Activity:
When the line containing "Where should I click to: Select" is found in the data below, copy it and each line after it through the line containing "Image resolution: width=503", exactly and with no others.

┄┄┄┄┄┄┄┄┄┄┄┄┄┄┄┄┄┄┄┄

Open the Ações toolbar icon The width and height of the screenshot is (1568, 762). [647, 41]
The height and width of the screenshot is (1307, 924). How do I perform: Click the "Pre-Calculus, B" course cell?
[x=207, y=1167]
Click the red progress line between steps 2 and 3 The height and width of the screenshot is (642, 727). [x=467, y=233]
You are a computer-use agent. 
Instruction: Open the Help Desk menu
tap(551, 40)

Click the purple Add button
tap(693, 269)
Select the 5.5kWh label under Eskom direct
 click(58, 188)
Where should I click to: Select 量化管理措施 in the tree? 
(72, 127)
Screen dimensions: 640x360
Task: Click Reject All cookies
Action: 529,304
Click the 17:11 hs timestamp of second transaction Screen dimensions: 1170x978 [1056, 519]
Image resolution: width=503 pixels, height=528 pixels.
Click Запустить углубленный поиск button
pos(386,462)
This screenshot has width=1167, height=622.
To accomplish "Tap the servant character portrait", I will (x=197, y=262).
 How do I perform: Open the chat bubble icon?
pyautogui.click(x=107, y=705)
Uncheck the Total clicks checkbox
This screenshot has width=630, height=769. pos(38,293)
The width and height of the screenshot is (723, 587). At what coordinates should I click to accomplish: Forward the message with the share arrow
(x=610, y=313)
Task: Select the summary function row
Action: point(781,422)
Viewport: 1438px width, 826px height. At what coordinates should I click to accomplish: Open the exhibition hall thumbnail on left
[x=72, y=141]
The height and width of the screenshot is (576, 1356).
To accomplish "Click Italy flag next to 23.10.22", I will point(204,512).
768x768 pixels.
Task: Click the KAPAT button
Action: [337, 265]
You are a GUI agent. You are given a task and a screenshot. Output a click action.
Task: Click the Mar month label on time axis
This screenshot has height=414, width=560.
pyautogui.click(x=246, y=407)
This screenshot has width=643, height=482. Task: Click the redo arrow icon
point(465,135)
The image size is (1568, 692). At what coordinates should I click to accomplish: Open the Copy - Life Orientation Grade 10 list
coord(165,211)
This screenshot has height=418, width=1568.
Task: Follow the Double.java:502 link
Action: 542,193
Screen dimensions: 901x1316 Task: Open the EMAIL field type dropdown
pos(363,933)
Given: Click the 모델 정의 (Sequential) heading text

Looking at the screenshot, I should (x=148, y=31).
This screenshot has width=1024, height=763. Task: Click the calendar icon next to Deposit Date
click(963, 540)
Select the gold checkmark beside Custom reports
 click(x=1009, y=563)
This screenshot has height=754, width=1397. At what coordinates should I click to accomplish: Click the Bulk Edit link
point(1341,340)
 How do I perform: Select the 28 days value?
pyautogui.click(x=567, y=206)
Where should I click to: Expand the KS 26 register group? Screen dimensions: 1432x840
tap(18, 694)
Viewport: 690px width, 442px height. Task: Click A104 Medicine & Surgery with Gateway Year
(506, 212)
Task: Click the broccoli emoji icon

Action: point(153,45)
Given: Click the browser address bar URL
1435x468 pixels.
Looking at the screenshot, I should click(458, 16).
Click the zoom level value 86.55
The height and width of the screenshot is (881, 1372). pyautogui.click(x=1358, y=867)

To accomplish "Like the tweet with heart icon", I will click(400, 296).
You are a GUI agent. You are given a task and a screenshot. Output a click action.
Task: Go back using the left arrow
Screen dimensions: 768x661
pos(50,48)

┄┄┄┄┄┄┄┄┄┄┄┄┄┄┄┄┄┄┄┄

Exercise response:
Where should I click to: Select 量化管理措施 in the tree? 
(72, 127)
Screen dimensions: 640x360
Task: Click Reject All cookies
Action: 529,304
Click the 17:11 hs timestamp of second transaction Screen dimensions: 1170x978 [1056, 519]
Image resolution: width=503 pixels, height=528 pixels.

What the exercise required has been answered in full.